▶ Dataset entries:
<<<<
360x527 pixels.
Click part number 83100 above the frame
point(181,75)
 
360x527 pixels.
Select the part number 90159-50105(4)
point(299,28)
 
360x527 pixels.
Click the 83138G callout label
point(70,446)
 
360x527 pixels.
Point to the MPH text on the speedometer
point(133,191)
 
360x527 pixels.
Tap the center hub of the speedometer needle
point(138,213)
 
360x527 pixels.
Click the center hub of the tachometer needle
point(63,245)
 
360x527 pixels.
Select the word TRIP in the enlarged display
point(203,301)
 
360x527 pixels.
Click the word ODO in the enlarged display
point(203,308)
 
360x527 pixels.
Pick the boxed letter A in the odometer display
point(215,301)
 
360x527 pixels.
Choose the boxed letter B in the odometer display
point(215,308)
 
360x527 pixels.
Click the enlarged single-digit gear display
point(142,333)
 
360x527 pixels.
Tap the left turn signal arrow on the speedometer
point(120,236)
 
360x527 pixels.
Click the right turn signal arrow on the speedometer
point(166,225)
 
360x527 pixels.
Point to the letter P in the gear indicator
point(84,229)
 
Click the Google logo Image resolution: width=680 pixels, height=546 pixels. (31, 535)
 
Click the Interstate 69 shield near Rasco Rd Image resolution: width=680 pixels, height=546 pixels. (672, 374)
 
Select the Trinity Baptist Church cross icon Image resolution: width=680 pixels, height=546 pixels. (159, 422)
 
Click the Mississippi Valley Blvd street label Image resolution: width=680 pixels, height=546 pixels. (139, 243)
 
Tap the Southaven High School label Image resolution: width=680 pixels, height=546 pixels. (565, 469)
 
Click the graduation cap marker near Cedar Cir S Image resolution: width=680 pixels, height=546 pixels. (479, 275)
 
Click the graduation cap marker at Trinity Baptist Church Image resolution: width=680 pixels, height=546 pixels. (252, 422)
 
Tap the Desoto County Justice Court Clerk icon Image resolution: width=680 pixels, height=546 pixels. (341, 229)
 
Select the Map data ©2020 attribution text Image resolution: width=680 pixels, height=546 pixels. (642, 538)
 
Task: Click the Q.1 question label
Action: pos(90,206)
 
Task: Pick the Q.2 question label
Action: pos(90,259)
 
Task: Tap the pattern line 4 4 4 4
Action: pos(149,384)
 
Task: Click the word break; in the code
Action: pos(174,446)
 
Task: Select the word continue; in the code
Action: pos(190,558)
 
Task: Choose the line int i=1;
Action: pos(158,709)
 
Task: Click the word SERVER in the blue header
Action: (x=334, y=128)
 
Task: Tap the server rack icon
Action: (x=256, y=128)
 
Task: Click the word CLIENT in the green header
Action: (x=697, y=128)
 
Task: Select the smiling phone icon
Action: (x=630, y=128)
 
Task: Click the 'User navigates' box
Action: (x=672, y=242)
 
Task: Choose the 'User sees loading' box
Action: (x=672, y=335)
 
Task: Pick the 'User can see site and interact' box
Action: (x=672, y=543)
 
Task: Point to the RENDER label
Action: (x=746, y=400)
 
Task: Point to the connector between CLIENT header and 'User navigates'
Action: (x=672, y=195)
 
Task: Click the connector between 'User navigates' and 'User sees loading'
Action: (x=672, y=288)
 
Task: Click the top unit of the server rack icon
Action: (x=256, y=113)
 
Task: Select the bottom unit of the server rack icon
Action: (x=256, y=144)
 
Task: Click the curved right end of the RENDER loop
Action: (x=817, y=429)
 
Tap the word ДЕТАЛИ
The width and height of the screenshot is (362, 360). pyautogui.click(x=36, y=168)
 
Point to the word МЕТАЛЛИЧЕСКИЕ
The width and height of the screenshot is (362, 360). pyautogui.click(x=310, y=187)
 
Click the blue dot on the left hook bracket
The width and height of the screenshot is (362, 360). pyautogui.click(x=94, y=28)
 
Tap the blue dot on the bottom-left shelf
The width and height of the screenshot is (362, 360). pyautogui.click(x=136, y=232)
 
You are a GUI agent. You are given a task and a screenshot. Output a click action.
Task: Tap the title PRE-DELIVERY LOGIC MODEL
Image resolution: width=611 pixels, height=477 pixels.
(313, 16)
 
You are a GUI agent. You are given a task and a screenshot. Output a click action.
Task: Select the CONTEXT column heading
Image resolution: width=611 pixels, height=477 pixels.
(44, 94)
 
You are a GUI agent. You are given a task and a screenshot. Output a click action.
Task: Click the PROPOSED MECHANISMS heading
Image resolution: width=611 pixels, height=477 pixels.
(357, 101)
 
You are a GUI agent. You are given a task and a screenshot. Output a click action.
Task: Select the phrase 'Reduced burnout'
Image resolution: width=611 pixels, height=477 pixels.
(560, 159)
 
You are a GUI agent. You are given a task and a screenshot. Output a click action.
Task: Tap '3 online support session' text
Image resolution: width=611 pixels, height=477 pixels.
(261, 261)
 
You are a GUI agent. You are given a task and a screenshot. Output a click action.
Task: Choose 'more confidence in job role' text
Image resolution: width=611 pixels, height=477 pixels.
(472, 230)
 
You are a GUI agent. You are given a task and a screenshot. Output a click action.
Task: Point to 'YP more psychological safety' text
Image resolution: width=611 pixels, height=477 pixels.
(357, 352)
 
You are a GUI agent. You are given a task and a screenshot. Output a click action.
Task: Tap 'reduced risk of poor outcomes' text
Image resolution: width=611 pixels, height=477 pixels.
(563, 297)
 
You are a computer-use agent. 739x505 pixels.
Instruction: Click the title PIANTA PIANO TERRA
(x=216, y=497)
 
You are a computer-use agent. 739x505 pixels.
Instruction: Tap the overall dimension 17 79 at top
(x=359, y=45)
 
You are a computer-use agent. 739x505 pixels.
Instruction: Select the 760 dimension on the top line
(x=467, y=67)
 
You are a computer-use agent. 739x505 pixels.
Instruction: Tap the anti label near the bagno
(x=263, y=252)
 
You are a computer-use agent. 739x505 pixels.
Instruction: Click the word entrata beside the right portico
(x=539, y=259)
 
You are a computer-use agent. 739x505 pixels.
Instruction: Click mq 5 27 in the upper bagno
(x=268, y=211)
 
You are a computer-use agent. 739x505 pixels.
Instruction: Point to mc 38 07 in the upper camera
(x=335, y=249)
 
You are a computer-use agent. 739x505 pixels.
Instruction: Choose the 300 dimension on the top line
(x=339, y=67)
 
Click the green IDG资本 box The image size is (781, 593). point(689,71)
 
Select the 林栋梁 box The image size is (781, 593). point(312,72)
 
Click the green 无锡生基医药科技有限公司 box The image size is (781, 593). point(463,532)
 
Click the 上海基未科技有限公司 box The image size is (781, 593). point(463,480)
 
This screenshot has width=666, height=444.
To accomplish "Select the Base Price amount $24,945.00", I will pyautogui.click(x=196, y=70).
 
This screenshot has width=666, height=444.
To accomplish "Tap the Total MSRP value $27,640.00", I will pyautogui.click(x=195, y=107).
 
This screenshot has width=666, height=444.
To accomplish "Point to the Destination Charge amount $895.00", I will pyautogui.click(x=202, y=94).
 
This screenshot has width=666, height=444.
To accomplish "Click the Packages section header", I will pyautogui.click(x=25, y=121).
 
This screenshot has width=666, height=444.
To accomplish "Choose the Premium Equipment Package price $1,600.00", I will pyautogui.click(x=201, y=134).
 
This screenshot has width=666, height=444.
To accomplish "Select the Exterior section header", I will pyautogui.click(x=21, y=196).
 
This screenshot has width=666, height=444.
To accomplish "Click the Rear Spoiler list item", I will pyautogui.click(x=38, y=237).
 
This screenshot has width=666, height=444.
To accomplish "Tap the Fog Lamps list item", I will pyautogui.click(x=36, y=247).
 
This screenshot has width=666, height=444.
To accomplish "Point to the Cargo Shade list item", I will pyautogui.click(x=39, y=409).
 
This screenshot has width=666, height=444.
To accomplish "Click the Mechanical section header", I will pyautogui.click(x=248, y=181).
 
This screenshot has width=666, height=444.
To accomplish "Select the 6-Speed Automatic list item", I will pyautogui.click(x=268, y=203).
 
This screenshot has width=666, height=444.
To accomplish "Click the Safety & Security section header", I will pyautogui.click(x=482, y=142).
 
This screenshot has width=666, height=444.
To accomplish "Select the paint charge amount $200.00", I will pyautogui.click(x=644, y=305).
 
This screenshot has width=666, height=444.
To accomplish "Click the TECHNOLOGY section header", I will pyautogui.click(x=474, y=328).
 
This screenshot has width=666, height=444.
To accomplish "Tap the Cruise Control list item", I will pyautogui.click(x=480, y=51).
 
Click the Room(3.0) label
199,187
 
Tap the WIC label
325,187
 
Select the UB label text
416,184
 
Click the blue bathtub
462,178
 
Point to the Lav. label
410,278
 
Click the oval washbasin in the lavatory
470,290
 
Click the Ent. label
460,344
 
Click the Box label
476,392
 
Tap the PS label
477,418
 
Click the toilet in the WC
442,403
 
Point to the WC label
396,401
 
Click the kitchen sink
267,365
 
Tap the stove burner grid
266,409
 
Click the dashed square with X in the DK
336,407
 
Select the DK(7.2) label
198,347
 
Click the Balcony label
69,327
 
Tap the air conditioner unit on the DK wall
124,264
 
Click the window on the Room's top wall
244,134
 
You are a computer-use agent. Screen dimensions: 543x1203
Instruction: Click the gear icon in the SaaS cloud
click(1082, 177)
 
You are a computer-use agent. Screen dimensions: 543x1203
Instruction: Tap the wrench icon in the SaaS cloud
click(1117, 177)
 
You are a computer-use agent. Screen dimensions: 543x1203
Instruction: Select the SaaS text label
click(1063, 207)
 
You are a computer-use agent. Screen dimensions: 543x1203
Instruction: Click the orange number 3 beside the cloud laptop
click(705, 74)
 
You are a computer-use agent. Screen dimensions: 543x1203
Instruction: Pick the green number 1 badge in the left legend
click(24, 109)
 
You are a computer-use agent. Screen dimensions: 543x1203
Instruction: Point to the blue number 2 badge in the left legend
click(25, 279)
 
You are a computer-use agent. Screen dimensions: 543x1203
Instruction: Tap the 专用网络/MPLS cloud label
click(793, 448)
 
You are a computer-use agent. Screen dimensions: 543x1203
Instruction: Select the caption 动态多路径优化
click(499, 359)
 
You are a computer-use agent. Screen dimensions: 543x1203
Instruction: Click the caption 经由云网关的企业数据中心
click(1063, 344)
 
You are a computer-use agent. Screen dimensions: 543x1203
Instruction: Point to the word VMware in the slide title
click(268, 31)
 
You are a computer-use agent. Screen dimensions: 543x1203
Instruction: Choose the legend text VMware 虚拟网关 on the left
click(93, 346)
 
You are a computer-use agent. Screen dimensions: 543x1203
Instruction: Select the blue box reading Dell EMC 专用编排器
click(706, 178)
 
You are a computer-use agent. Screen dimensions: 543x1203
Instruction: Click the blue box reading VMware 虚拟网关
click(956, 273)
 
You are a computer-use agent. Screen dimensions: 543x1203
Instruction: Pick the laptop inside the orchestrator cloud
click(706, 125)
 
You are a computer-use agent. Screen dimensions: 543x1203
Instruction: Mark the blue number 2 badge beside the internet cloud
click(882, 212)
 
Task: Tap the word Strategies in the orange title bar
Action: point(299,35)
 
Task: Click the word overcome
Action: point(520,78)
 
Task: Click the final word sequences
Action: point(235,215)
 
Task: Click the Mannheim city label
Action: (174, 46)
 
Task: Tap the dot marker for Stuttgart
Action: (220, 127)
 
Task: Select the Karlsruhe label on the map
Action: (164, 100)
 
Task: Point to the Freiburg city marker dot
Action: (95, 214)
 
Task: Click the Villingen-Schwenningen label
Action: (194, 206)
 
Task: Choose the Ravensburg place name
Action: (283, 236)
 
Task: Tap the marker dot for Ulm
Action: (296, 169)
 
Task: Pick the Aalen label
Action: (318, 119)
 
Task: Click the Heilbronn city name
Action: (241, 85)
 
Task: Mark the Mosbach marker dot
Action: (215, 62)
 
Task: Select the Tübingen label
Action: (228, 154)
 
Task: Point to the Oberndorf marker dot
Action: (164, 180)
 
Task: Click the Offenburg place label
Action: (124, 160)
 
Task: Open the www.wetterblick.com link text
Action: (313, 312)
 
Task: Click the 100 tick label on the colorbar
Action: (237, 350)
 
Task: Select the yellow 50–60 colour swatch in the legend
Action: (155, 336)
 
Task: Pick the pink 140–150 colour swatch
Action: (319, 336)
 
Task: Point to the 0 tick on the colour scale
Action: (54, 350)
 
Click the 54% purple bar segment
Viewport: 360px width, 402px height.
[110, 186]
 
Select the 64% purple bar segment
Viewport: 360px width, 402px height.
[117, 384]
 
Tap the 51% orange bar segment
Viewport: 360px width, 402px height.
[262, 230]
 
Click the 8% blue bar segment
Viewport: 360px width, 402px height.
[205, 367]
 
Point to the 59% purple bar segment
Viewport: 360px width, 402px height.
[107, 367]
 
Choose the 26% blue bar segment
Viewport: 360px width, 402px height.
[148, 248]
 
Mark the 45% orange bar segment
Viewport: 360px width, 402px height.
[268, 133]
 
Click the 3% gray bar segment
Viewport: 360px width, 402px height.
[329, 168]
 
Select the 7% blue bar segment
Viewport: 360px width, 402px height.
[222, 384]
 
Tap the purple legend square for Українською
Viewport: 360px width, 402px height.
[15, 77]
>>>>
▶ Objective: Rewrite the lines from the line with "Click the 54% purple bar segment" through the last line, changing "purple bar segment" to "violet bar segment" and leaving everything else as it is.

▶ Output for this task:
Click the 54% violet bar segment
Viewport: 360px width, 402px height.
[110, 186]
 
Select the 64% violet bar segment
Viewport: 360px width, 402px height.
[117, 384]
 
Tap the 51% orange bar segment
Viewport: 360px width, 402px height.
[262, 230]
 
Click the 8% blue bar segment
Viewport: 360px width, 402px height.
[205, 367]
 
Point to the 59% violet bar segment
Viewport: 360px width, 402px height.
[107, 367]
 
Choose the 26% blue bar segment
Viewport: 360px width, 402px height.
[148, 248]
 
Mark the 45% orange bar segment
Viewport: 360px width, 402px height.
[268, 133]
 
Click the 3% gray bar segment
Viewport: 360px width, 402px height.
[329, 168]
 
Select the 7% blue bar segment
Viewport: 360px width, 402px height.
[222, 384]
 
Tap the purple legend square for Українською
Viewport: 360px width, 402px height.
[15, 77]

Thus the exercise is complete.